Ending a year of agony for sports fans, the National Hockey League opened its 2005/06 season to record ratings on TSN and CBC’s Hockey Night in Canada, demonstrating that the hockey faithful have not gone astray after last year’s season was wiped out by a labor dispute.

TSN posted a more than threefold viewership jump over the first two weeks of the 2003/04 season.

The CBC, meanwhile, pulled off its first HNIC in more than a year on Saturday, Oct. 8, despite having less than a week to put it together following the end of its staff lockout. The matchup of the Toronto Maple Leafs versus the Montreal Canadiens brought in about 1.7 million viewers, about 46% higher than when the two teams clashed in the HNIC opener in 2003.

A second game that night, between the Edmonton Oilers and the Vancouver Canucks, generated 1.4 million, up 62% from the 2003 Western Conference season opener, setting a new record for a regular season western game on the Ceeb. The games aired opposite a CFL match on TSN, while Rogers Sportsnet carried Major League Baseball playoffs.

The next HNIC doubleheader, on Oct. 15, saw a ratings jump over week one. The first game – a rematch between the Leafs and Habs – scored 1.9 million viewers, while the Calgary Flames/Edmonton Oilers matchup that followed brought in 1.2 million.

TSN opened the season for the league, airing the Leafs and Ottawa Senators’ game on Oct. 5, garnering 2.1 million viewers and breaking its record for an NHL broadcast from May 2004, which conjured 1.4 million viewers.

The opener was also the third most watched program ever for the sports specialty, behind the World Junior Hockey Championship finals involving Canada in early 2003 and 2005, both of which generated more than three million viewers. The Leafs and Sens peaked at about 2.7 million during the first-ever overtime shootout, brought about by a recent rule change.

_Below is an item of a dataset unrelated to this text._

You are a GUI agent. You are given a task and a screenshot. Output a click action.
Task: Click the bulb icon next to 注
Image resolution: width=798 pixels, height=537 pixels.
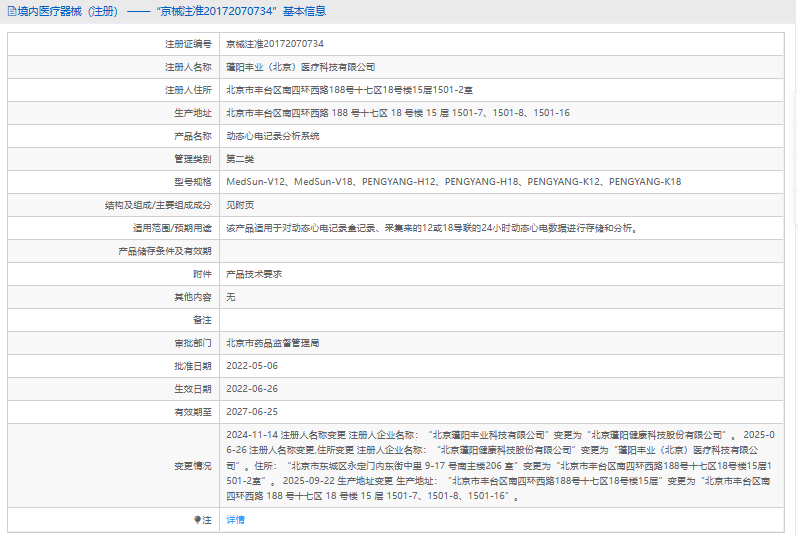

The second game broadcast by TSN on Oct. 5, between Vancouver and the Phoenix Coyotes, which boasted Wayne Gretzky’s first crack at coaching as a subplot, brought in a strong 1.3 million, opposite Sportsnet’s MLB playoffs.

TSN had aired five national broadcasts of NHL games by press time, drawing an average of about 965,000 viewers per game, an increase of 355% over the same period during the last hockey season. Three of the games aired on Wednesdays, which the network is positioning as its marquee night for NHL action.

By Oct. 15, during the 2003/04 NHL campaign, TSN’s average for national games was 212,000, and by the end of the full regular season, games averaged 322,000 fans per broadcast.

Although the hockey news is good for CBC, its return to dramatic event TV since the lockout is less encouraging, as it posted a mere 172,000 viewers for the first night of two-part mini Il Duce Canadese, about the internment of Italian Canadians in WWII, which aired on Oct. 16. The second installment aired the following night and garnered an audience of 217,000.